Born April 5, 1947 in Weed, California Passed on April 30, 2020 in San Francisco, California
My husband, Tony Ginocchio, passed away on April 30th. He had dealt with progressively worsening heart issues for many years. Today I needed to find a paper from his military records and began to search in his office. I started in his file cabinet, then moved to the papers all over his desk, the overflowing plastic bins and the numerous over-filled binders. There were photos everywhere, and newspaper articles and certificates and letters and official paperwork. They had to do with family and friends.

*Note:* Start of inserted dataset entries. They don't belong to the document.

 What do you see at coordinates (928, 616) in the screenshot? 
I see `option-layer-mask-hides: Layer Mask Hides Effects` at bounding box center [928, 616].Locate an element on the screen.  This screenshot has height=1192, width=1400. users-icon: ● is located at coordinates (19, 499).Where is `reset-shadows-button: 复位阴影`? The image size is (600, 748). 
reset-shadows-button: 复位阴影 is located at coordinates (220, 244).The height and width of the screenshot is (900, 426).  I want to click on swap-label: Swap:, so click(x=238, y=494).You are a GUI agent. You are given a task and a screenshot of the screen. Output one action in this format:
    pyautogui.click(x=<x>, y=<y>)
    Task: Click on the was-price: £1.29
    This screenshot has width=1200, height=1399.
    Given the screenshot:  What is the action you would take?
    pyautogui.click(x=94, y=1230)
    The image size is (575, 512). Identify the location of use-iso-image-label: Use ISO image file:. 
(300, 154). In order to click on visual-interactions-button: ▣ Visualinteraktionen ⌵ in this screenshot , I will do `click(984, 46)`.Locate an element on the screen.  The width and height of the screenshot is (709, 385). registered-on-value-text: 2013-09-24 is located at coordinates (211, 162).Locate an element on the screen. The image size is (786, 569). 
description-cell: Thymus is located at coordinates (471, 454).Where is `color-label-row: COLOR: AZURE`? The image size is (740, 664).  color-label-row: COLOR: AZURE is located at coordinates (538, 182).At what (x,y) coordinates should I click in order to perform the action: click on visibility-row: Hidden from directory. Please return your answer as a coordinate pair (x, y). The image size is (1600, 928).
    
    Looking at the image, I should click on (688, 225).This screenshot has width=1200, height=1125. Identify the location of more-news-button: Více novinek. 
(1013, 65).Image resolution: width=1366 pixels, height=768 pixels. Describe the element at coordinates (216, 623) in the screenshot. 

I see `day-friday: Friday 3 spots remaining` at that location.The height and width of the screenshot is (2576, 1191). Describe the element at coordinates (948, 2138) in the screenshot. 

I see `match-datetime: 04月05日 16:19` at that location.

Vietnam and all things military. His years driving truck. There were folders for Walmart Heart kids and Elks minutes and reports, and requests for funeral services for veterans who had passed or for veterans’ remains which had never been claimed by family. There were programs from funerals and flyers for celebrations and lists of food needed to feed everyone at those events.
I was overwhelmed and brought to tears. Everywhere I searched in this small office I found memorialized what was important to him, which was everything he did and everyone he knew. Sometimes it could feel like family got a bit lost in all of this, but the truth is, Tony’s family was just so much bigger than those of us who were married or related to him. He had a capacity for connecting and caring that is beyond most of us. His family was huge and included many of you who are reading this. He just had no limits and no fear. Thank you to those of you who loved him and, like me, drew a few boundaries to keep him from spinning out of control. We will all have to step up our game a bit to get things done without his help and energy. I do not think we can count on him to help us from afar, as, I’m sure he’s completely focused on sourcing a feast for the party the rest of his family is throwing for him.
He was proceeded in passing by his mother and father, Catherine and John Ginocchio; his nono (grandfather) Domenico Ginocchio, with whom he was particularly close as a child; numerous aunts and uncles (Ginocchios and Rizzutos), relatives and friends. In Tony’s wallet I found a small folded paper with the names of his five team members and friends from Vietnam. Mark Pearson. Theador Yokus. Robert Morrell. John Reed. Richard Siefert. They were all killed in that first year. They were all 18 or 19. At last he can stop mourning them.
He is survived by myself; his three beautiful daughters, Kathy Ginocchio, Annie Krause, and Stefanie Milenewicz; our wonderful grandchildren, Lindsey, Jake, Jeffery, Courtney, Reiley, Carly, Kyle and Quincy; our step-grandchildren, Susan, Jennifer and Ashley; his sisters Charlotte and Pam and his brother- in-law Doug; and the rest of a big Italian family that he was proud to be part of. And the rest of you.
Love you Tony,
Services will be held at a future date when we can all gather together again. We’ll keep you posted.